This REST controller exposes a /api/v1/chat endpoint that accepts POST requests. To handle requests from any local frontend during testing, we have added the @CrossOrigin(origins = “*”) annotation. The StreamingChatModel is injected via constructor injection. This is the auto-configured bean provided by the LangChain4j Anthropic starter, wired up automatically using the properties we defined in our application.yml.
When a request arrives with a user message, we extract it and pass it to streamingChatModel.chat() along with our custom StreamingChatResponseHandler. Instead of waiting for the AI to finish thinking and typing, we immediately return a Flux<String> to the client.
Since we are utilizing Spring WebFlux and reactive programming to achieve the streaming effect, let’s briefly recap the core concepts happening inside this controller:
- MediaType.TEXT_EVENT_STREAM_VALUE: This tells Spring Boot to keep the HTTP connection open and send data back continuously as Server-Sent Events (SSE), rather than waiting to return a single, standard JSON block.
- Flux<String>: Think of this as an active conveyor belt of data. We return this to the client, and Spring WebFlux automatically pushes any new text added to it over the open HTTP connection.
- Sinks.Many: Because LangChain4j’s .chat() method relies on void callbacks and doesn’t natively return a Flux, we use a Sink to bridge the gap.
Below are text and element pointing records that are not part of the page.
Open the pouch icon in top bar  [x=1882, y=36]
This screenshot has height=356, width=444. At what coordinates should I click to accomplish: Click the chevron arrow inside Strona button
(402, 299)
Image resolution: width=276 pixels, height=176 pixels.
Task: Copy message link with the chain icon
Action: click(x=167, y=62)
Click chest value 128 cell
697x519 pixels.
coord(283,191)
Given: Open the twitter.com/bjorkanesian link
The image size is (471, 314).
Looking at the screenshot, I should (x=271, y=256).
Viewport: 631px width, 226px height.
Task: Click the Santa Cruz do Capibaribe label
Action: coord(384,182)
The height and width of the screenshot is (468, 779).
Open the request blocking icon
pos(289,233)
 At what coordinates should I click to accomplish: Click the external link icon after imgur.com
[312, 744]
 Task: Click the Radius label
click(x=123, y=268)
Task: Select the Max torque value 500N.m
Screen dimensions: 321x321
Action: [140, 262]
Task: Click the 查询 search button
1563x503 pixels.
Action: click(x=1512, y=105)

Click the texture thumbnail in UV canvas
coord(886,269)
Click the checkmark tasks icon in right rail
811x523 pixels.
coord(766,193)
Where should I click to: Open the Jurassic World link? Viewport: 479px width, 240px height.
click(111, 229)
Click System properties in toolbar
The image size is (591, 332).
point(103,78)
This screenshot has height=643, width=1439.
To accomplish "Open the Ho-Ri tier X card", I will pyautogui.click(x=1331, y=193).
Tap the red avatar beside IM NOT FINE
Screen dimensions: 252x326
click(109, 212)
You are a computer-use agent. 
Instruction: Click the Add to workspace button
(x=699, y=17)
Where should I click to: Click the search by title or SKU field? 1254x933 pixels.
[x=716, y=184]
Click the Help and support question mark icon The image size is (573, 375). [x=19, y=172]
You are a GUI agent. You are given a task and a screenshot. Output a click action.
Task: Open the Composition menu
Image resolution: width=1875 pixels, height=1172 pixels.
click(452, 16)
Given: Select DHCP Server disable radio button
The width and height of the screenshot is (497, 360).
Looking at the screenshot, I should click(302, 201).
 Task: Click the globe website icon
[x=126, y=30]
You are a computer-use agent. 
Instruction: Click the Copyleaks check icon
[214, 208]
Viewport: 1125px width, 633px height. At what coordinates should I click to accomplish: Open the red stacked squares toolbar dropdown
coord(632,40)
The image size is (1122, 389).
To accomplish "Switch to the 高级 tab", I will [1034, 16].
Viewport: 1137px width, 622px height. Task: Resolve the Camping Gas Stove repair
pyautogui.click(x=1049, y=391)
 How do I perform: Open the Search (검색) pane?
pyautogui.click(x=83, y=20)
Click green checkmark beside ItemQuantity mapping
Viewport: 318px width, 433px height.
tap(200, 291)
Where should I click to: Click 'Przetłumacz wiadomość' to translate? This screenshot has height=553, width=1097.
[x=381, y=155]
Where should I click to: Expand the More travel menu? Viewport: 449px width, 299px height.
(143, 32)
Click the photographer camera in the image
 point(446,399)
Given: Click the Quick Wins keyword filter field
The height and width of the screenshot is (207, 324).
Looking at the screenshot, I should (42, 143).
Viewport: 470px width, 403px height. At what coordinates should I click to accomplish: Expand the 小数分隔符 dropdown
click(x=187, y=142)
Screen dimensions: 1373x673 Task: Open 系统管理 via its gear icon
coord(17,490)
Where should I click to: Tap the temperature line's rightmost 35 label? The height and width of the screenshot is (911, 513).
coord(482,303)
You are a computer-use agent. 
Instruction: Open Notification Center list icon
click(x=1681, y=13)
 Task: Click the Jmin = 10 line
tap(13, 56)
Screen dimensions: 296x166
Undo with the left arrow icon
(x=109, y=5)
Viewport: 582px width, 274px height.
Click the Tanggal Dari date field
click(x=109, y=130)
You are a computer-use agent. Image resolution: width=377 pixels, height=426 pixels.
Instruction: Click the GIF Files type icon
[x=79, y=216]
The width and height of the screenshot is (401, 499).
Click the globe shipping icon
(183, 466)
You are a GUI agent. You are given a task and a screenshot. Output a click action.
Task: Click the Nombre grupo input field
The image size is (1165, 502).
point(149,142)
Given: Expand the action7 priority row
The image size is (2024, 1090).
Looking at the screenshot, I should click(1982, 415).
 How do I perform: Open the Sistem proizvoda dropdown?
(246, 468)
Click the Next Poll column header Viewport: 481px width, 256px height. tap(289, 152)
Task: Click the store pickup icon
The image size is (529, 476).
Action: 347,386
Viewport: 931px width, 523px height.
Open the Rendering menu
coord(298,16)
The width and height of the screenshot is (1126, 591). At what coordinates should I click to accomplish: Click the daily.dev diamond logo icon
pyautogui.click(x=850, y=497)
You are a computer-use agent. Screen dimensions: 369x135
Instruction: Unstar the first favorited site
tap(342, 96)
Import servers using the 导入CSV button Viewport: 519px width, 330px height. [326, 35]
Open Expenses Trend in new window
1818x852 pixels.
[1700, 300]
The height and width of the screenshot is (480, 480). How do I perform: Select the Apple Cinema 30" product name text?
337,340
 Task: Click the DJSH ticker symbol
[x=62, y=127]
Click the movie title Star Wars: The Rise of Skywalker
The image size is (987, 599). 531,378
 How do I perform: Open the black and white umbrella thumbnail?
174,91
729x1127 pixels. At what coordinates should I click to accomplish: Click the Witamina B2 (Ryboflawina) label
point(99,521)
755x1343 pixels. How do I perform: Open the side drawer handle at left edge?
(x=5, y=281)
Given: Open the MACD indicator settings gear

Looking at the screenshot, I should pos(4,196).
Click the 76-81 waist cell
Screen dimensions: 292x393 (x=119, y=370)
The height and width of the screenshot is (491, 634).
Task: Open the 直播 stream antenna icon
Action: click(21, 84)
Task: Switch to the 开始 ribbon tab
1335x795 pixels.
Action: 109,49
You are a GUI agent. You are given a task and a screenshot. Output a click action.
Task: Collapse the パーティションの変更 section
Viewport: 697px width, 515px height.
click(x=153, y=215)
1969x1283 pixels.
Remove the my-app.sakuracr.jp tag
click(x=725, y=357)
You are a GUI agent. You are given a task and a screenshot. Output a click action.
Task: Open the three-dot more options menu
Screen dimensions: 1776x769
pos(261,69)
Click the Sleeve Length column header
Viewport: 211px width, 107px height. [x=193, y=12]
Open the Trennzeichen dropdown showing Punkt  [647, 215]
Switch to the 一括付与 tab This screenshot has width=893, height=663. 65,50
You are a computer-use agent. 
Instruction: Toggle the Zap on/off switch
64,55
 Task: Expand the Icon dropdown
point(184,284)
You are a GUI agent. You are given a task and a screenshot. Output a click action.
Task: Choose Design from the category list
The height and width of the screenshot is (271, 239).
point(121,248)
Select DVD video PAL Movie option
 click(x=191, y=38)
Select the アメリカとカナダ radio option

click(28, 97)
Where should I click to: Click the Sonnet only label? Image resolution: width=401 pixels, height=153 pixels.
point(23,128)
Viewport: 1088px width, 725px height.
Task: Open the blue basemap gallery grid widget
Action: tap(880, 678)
As the AI generates a new word (onPartialResponse) or a new reasoning step (onPartialThinking), we drop it into the sink using tryEmitNext(). The sink acts as a funnel, safely pushing these pieces onto the Flux conveyor belt.
Finally, once the AI finishes generating the response, the onCompleteResponse method is triggered. We emit a custom [DONE] signal so our frontend UI knows the stream is officially over, and then we safely close the stream using tryEmitComplete(). If the network drops or an API error occurs, onError ensures the application handles it gracefully by pushing the error downstream.

Step 5: The Frontend Chat UI (index.html)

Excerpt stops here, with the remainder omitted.